Evaluating the between-day reliability and likelihood of change of a test battery incorporating vastus lateralis muscle thickness, ankle-brachial pressure index, maximal voluntary torque, and six-minute walk test in patients with claudication

Author:

Parkington Thomas1ORCID,Broom David2,Maden-Wilkinson Thomas1,Nawaz Shah3ORCID,Klonizakis Markos4

Affiliation:

1. Physical Activity, Wellness and Public Health Research Group, School of Sport and Physical Activity, Sheffield Hallam University, Sheffield, UK

2. Centre for Physical Activity, Sport and Exercise Sciences, Coventry University, Coventry, UK

3. Sheffield Vascular Institute, Sheffield Teaching Hospitals NHS Foundation Trust, Sheffield, UK

4. Lifestyle, Exercise and Nutrition Improvement Research Group, Department of Nursing and Midwifery, Sheffield Hallam University, Sheffield, UK

Abstract

Objective The study aims to evaluate the between-day reliability of a proposed test battery for patients with claudication that can be used for monitoring the effectiveness of exercise interventions and other therapeutic strategies tailored to this patient population.
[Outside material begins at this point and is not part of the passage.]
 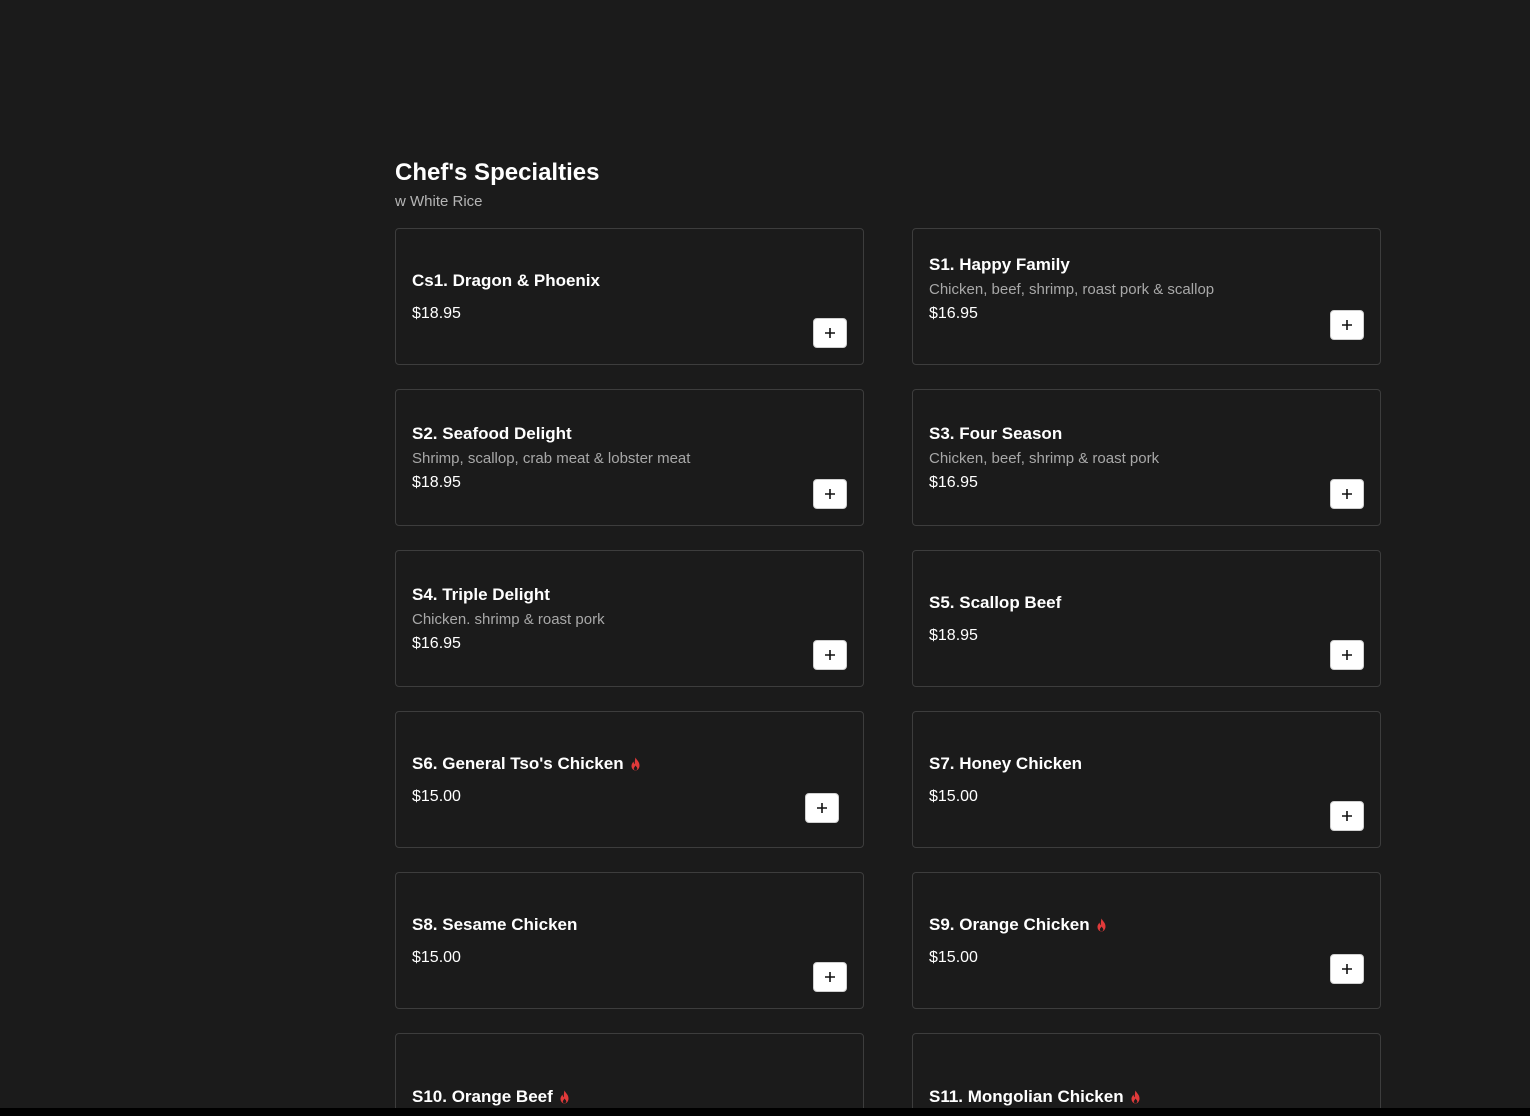 What do you see at coordinates (1006, 763) in the screenshot?
I see `menu-item-name-text: S7. Honey Chicken` at bounding box center [1006, 763].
Methods Twenty-five men with claudication were recruited. The test battery consisted of the Vastus Lateralis muscle thickness (VL-MT), ankle-brachial pressure index (ABI), unilateral isometric knee extension maximal voluntary torque (MVT) and 6-minute walk test (6MWT). A single investigator conducted the tests for each patient on two separate testing sessions (T1 and T2) 5–7 days apart. Results Good to excellent reliability was observed for VL-MT (ICC = 0.95, 95% LOA = ±3.10 mm, SEM = 0.81 mm), ABI (ICC = 0.97, 95% LOA = ±0.10, SEM = 0.02), MVT (ICC = 0.97, 95% LOA = ±24.0 N·m, SEM = 6.31 N·m), 6MWT distance (ICC = 0.99, 95% LOA = ±39.6 m, SEM = 11.0 m), 6MWT time to claudication (ICC = 0.99, 95% LOA = ±30.8 s, SEM = 7.8 s), and 6MWT ratings of pain (ICC = 0.87, 95% LOA = ±2.4 CR-10+, SEM = 0.7 CR-10+ ). Analysis derived from reliability data indicates a change of 1.4 mm for VL-MT, 0.14 for ABI, 12 N·m for MVT, 25 m for 6MWT distance, 15 s for 6MWT time to claudication and 1 CR-10+ for 6MWT ratings of pain is required to be interpreted as the minimum ‘likely’ change (76% chance). Conclusions The test battery provides a reliable assessment of patients with claudication and can be widely used to evaluate the effects of exercise programmes and other therapeutic interventions. For the individual, changes in VL-MT, ABI, MVT, and 6MWT greater than the minimum likely change as a result of an exercise programme or an intervention are likely changes and less influenced by error associated with the test.